I assumed that as the book appeared to be so short it would not take me too long to read. It took me the best part of three weeks! I kept falling asleep reading it, which may have been due to the fact that my life has been a bit topsy-turvy this last month or so and I have been tired, or the fact that 1960s typeface is actually impossible to read and a tremendous strain on the eyes. Or perhaps it is just that I was so decidedly underwhelmed. I think that is the kindest thing I can say about it. It was the first novel published after Rebecca, (the latter published in 1938, while Frenchman’s Creek came out in 1941) and yet it reads like it could have been her first, practice or unfinished novel, discovered posthumously. I was so disappointed.

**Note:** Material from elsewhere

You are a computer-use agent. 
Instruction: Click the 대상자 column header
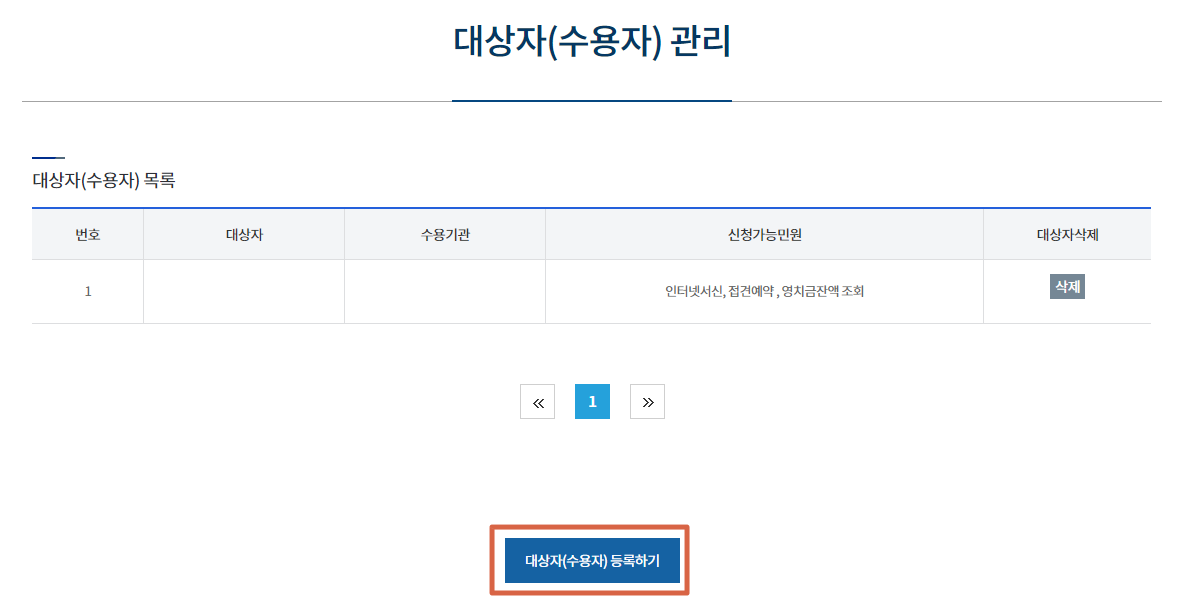pos(244,235)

The plot is a simple one – set in Restoration England, wealthy Dona St Columb, bored with the frivolousness of London life (and also bored with her husband), decides to take herself, her two young children and the nanny to the family’s estate in Cornwall, Navron House. The house has been locked up, unoccupied for some time, looked after solely by a single mysterious servant William. There is much gossip around the town in Cornwall about a French pirate, terrorising the locals, and jeopardising the noblemen whose fortunes are made through maritime activity. Dona is intrigued by the stories. At the same time, Dona begins to notice some strange things in her house: a jar of tobacco and a volume of French poetry in her private bedroom, and the feeling that there is more to the servant William than meets the eye.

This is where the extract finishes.